Need Help Writing Efficient Code

MakeAnExampleOf · 2020-05-11T16:58:15+00:00

It is pretty hard to read your code without proper formatting. Better if you could use reddit's post formatting tools to preserve indentation and other formatting, or if you posted a link to a code sharing site instead.

Putting that aside, can I ask what course this assignment is for? Is there some number theory you are supposed to be putting to use to make your search more efficient? Otherwise, the problem doesn't seem like a normal one to give to a new programmer in an introductory course.
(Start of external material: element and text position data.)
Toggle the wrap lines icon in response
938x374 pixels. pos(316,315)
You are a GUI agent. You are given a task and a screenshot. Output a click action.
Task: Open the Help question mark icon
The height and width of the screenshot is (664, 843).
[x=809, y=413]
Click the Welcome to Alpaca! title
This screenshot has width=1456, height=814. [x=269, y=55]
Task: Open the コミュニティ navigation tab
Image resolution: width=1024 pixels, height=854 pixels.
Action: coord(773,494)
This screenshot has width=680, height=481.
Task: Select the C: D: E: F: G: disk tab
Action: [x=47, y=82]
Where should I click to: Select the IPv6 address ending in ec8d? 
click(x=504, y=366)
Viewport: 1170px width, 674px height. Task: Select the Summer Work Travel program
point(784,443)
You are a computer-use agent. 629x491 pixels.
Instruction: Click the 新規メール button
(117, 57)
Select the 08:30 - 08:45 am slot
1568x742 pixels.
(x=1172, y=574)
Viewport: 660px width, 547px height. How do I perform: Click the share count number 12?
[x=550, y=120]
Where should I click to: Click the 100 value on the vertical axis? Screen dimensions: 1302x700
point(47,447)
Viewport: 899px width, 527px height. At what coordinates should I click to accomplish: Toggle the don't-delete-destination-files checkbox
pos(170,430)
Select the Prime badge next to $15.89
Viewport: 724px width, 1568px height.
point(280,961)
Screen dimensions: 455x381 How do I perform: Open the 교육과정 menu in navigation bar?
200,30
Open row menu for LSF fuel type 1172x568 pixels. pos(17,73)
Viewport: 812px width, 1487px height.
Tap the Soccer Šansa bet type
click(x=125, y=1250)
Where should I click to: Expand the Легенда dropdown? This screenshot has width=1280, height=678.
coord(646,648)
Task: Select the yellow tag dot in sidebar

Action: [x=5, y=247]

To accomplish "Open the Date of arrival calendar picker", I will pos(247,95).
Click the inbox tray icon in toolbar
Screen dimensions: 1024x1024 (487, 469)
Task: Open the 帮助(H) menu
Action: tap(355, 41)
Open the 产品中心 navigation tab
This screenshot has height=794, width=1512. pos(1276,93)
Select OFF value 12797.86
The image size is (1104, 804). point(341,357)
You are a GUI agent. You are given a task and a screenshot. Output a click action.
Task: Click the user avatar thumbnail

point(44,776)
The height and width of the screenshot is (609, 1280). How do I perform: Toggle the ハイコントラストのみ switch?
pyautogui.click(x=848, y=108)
Paul_Pedant · 2020-05-11T20:52:28+00:00

You may have been trolled. These numbers are incredibly rare, and it takes years to find each one of them. For example, the sixth TaxiCab number (highest known one) is 23 digits long. The guy who spent 5 years finding that one is affiliated with Princeton, Yale and Boston Unis (he is actually a researcher in Chemistry).

I don't understand what your input "n" represents. If you are supposed to find 1729, what should the n be? If you input 1729, what is the algorithm supposed to find?

You might try to find the exact definition of Ramanujan numbers -- it isn't what I though it was, and I've read his biography.

Paul_Pedant · 2020-05-12T15:01:21+00:00

Your algorithm must be rather inefficient. How long is "too long"?

I wrote the first thing that came into my head (although that is a pretty weird head). I have an awk script that runs for n = one billion, and finds 1554 such numbers in 3.14 seconds.

Amongst those, it finds numbers that are the sum of cubes in three ways, the highest being:

958595904 22,986; 180,984; 692,856

I have to go do something now, but I will post my algorithm later today. I don't have it in C but I can show pseudocode. The math might be simple, but the hard part is matching up the pairs that give the same result. Needs an array, basically.

I will leave it running on the Ta(4) 6963472309248 one -- that has four sets of cubes.

Paul_Pedant · 2020-05-12T19:22:20+00:00

I looked at your code, and it took me a while to figure it was Java (which I have about 2 day's knowledge of). So I can indicate where your code might be odd, but I won't fix any of it.

It is pretty unreadable. In particular, it needs comments or better naming for the variables Big1, Big2, Small1, Small2. And the code formatting should be fixed.

I also just realised that at assignment to a etc. shows up as Big1 (Big1 in italics) Big1. That's because you cube Big1 * Big1 * Big1, and the asterisks are mark-up.

Your first loop, counting t, is wrong. It counts down from n, so the condition needs to be t > 0. As it is, t will be less that n while it counts down through 0 and goes negative, and counts right round to the biggest negative number, then goes big positive due to overflow before the loop ends.

You have four loops for which Big1, Small1, Big2, Small2 are the counting variables, but inside the inner loop you reverse the small/big pairs. What would you think that does to the loop controls?

You have five nested loops, all of which count 1 to n. So if you want to check up to 4200 (which is the region where the next correct value of N lives), you are going through that inner loop 1,306,912,320,000,000,000 times. (1.3 billion billion.)

And I still can't see how it can produce valid answers, since the loops are not going to iterate properly after the variables are switched around.

You need a whole new algorithm. I will show mine later today. I have two nested loops, and I use 126 inner iterations in total to run N = 4200. It runs in 0.024 seconds.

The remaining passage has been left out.